Red Bank Teacher Advances As Regional Finalist For Teacher Of Year

Tuesday, March 20, 2018
Samantha Eaton, lead forest kindergarten teacher at Red Bank Elementary
Samantha Eaton, lead forest kindergarten teacher at Red Bank Elementary

If you stop to visit Samantha Eaton’s kindergarten class, her students might be found learning outside of Red Bank Elementary as often as inside.  The Hamilton County Schools Teacher of the Year starts her young learners early in STEAM (science, technology, engineering, arts, and mathematics) education with her forest kindergarten program.  The innovative learning experience for the Red Bank Elementary children has vaulted Ms. Eaton to the next level in the Tennessee Teacher of the Year program as she is as a Regional-level finalist. 

Samantha Eaton has taught at Red Bank Elementary for the past five years, and she has nine years of teaching experience.  She considers herself a researcher and loves to search for answers to help her students learn.  Six years ago, she asked her school leader the question that started a new adventure for Red Bank Elementary and her kindergarten children.  She asked, “Have you ever heard of STEAM?”  That simple question was a launching point for innovative learning. 

"Leaders from across the nation have visited our little school to see the amazing things happening here because of the adventure of learning that began that day,” Ms.
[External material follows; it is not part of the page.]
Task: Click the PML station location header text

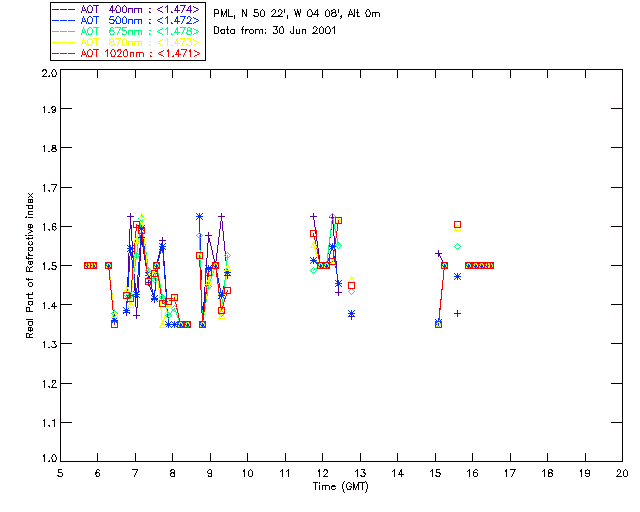Action: [297, 14]
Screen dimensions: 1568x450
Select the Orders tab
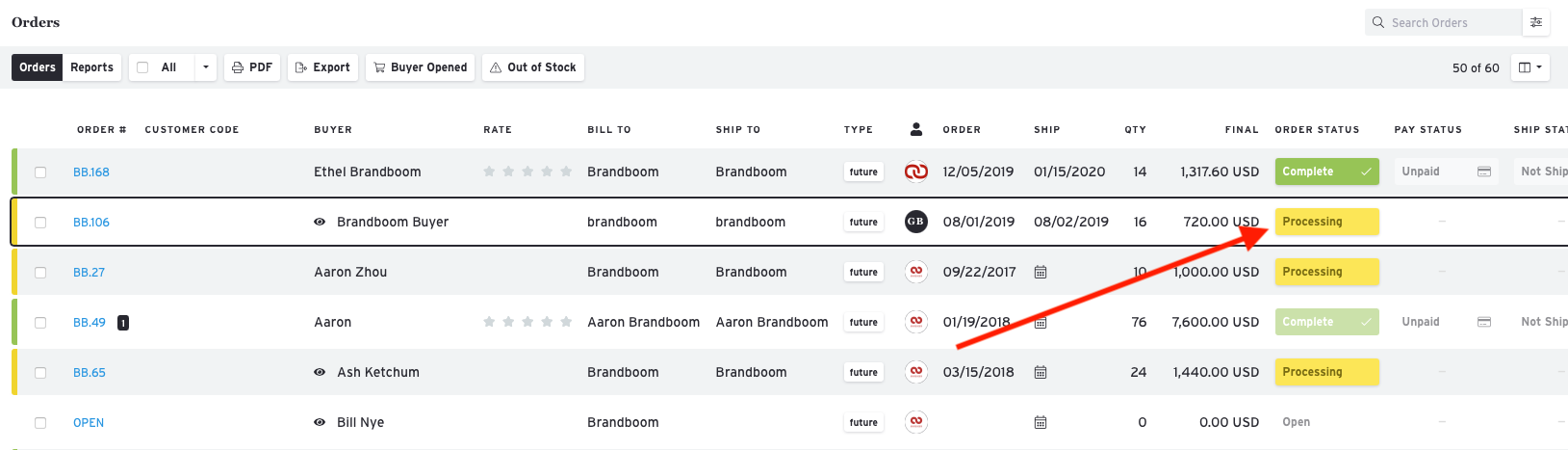pyautogui.click(x=38, y=67)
Eaton said.  

She is now using the concepts of STEAM education in her forest kindergarten to teach her young learners.  Reading performance has been a consistent high point for student progress in her classroom.  At the beginning of the year, 14 of her students were reading below grade level, four were reading on grade level, and one was above grade level.  December benchmarks showed those numbers completely flipped.  Now, only two students are below grade level, six are reading on grade level, and 12 are reading above grade level.
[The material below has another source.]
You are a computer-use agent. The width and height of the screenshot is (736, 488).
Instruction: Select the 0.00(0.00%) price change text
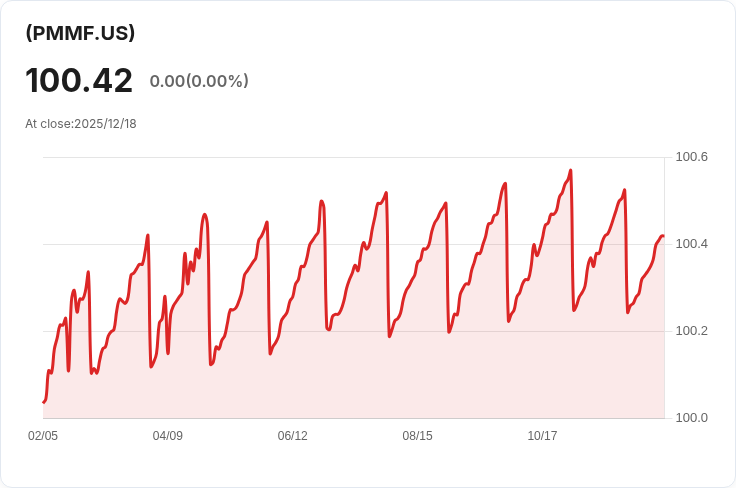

“As I developed my forest kindergarten model, I found significant research on the impact that it would have on my students socially, emotionally and academically, but I never thought I would see the impact so quickly,” Ms. Eaton said. 

“We spend half of the day inside doing traditional kindergarten activities at an accelerated pace and the rest of the day is spent outdoors with natural experiential learning,” Ms. Eaton said. “Outside, the children are following their passion projects or what they are excited about learning.” 

In forest kindergarten, the young learners explore the world around them building social skills, creativity, and collaboration.  The children are encouraged to be problem solvers and to develop critical thinking. They develop reading and writing skills using journals to record their scientific observations and field guides to become active researchers. The students look for evidence of the past searching for fossils in the creek near the school.  The class also cleans-up around the creek and they talk about why taking care of resources is important. 

For one project, the class discussed building a community outside of the school.  The group built an electric station as part of the lesson.

“It is amazing to see the level of thought they put into these projects,” Ms. Eaton said. “While building the electric station, they requested to build working solar panels – these are five-year-olds.” 

The students have built a dam, designed and built a boat to send an “adventure slug” on a trip, and worked to engineer a solution for a bridge over the creek that floats away when the water gets high. 

“I feel like the most rewarding part of outdoor learning is seeing the passion for learning it ignites in my students and how far they take it,” Ms. Eaton said. “It’s amazing!”